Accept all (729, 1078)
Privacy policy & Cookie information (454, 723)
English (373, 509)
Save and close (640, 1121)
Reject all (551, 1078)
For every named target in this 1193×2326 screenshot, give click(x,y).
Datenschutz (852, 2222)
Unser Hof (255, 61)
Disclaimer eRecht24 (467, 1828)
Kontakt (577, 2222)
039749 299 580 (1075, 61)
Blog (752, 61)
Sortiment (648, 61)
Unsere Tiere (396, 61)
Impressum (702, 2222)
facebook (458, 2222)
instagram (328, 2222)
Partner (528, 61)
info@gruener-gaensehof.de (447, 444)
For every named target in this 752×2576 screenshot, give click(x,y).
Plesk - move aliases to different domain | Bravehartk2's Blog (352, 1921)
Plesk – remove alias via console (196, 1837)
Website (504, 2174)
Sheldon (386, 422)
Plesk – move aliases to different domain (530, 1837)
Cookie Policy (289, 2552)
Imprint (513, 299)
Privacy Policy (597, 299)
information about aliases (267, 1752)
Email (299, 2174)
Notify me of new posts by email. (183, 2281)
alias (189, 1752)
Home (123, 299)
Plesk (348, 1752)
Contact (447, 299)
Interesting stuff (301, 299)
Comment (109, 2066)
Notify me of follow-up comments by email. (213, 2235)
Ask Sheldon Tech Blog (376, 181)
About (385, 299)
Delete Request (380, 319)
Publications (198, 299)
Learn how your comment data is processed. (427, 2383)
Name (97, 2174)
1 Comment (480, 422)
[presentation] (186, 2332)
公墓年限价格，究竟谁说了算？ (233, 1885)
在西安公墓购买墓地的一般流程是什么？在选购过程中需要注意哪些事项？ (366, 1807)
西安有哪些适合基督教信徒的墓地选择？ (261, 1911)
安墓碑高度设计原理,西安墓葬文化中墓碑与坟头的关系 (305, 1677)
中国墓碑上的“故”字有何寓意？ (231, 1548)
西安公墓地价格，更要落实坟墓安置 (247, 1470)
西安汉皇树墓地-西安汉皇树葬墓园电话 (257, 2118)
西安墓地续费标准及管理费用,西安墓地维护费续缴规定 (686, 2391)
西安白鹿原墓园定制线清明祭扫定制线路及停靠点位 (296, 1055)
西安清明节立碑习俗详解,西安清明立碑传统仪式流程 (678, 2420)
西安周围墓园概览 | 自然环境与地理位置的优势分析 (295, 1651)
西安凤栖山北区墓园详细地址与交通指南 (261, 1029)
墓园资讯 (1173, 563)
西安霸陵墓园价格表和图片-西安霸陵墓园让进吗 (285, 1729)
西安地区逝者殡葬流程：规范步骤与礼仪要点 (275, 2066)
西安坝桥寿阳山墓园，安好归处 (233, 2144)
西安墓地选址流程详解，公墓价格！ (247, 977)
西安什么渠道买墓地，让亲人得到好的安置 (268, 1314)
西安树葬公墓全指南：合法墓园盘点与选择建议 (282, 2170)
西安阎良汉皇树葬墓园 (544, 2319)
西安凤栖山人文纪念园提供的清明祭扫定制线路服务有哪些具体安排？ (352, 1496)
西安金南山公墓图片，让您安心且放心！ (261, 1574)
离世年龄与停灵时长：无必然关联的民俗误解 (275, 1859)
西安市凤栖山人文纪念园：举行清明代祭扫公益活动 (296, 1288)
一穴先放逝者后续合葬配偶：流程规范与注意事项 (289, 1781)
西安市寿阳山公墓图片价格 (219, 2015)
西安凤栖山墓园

-------------------------

Given task: Rescale the part of the material that opens with the line containing "Privacy policy &" and closes with the line containing "Privacy Policy (597, 299)", both included. Reproduce every line in that span, but multiply each coordinate by 1.25 and round to whole numbers (halves up), leaving every other number as it stands.

Exercise answer:
Privacy policy & Cookie information (568, 904)
English (466, 636)
Save and close (800, 1401)
Reject all (689, 1348)
For every named target in this 1193×2326 screenshot, give click(x,y).
Datenschutz (1065, 2778)
Unser Hof (319, 76)
Disclaimer eRecht24 (584, 2285)
Kontakt (721, 2778)
039749 299 580 (1344, 76)
Blog (940, 76)
Sortiment (810, 76)
Unsere Tiere (495, 76)
Impressum (878, 2778)
facebook (573, 2778)
instagram (410, 2778)
Partner (660, 76)
info@gruener-gaensehof.de (559, 555)
For every named target in this 752×2576 screenshot, give click(x,y).
Plesk - move aliases to different domain | Bravehartk2's Blog (440, 2401)
Plesk – remove alias via console (245, 2296)
Website (630, 2718)
Sheldon (483, 528)
Plesk – move aliases to different domain (663, 2296)
Cookie Policy (361, 3190)
Imprint (641, 374)
Privacy Policy (746, 374)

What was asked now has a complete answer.